В принципе подобная политика свойственна для большинства континентальных империй, но если искать наиболее близкие ее аналогии, то это будет даже не монархия Габс бургов, а скорее Оттоманская Порта. "Вот, извольте взглянуть, – говорил Николай I в 1839 г. заезжему маркизу де Кюстину на празднестве в Михайловском замке, – неподалеку от нас стоят двадцать офицеров; из них только первые двое русские, за ними трое из верных нам поляков, другие частью немцы; даже киргизские ханы, случается, доставляют ко мне сыновей, чтобы те воспитывались среди моих кадетов…" В 1762 г. 41 % из числа 402 высших офицеров и половина из четырех офицеров самого высокого ранга были нерусскими. В поздней Российской империи 38 % из 550 генералов носили нерусские фамилии. Особенно были сильны в метрополии польский и немецкий элемент.

В конце 1850-х гг. польское шляхетство составляло более половины всего потомственного российского дворянства. Даже в 1897 г., во время переписи населения, после десятилетий планомерной правительственной политики деклассирования безземельных шляхтичей, польский язык назвали родным около трети потомственных дворян империи. Поляки играли заметную роль не только в администрации западных окраин, но и в высшей бюрократии: в 1850-х гг. их доля среди чиновников центрального аппарата достигала 6 %. Многие русские аристократы (а иногда и особы царствующего дома) были связаны с польской шляхтой семейными или романтическими узами. Но антироссийское восстание 1830 г. поставило польскому влиянию жесткий предел, а мятеж 1863 г. весьма значительно его подорвал.
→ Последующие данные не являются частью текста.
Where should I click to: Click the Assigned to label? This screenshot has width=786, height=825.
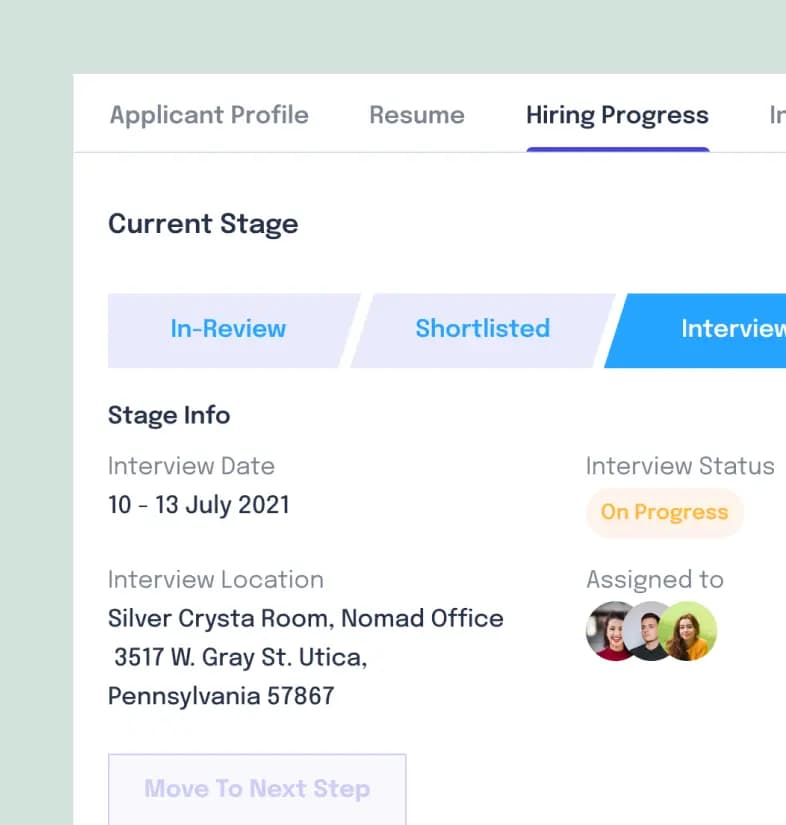tap(654, 580)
Немцы (как прибалтийские, так и подданные других государств, находящиеся на русской службе или владеющие какой-либо собственностью в российских пределах), напротив, будучи количественно немногочисленными (2–3 % дворянства империи), играли непропорционально высокую роль в управлении последней, сохраняя за собой весь описываемый период в среднем около 20 % высших постов в государственном аппарате, армии, при дворе. Благожелательное покровительство верховной власти, за исключением времени Александра III, по отношению к ним было практически неизменным. И причины этого вполне понятны. Остзейцы стали следующей после малороссов этнокорпорацией, на которую самодержавие могло опереться для сохранения своей "надзаконности" и "автосубъектности". Ощущавших себя чуждыми русскому большинству немцев волновали не проблемы политического ограничения русской монархии, а собственные привилегии, которые последняя стабильно подтверждала.

Нет сомнений, что привлечение немцев (как и иностранцев вообще) в Россию сыграло важную и нужную роль в процессе модернизации страны, но со временем (во всяком случае, с начала XIX в.) необходимость большого количества нерусских специалистов отпала, воспитались уже достаточно квалифицированные (и весьма многочисленные) отечественные кадры, карьерному продвижению которых иноземцы, обосновавшиеся на самых выгодных местах, и объективно, и субъективно препятствовали. "Ученики" перестали нуждаться в "учителях". Однако – чем дальше, тем больше – немцы исполняли функцию не только "спецов", но и наиболее надежной "опоры трона", поэтому главной помехой их вытеснению с занятых социально-политических позиций была сама императорская власть.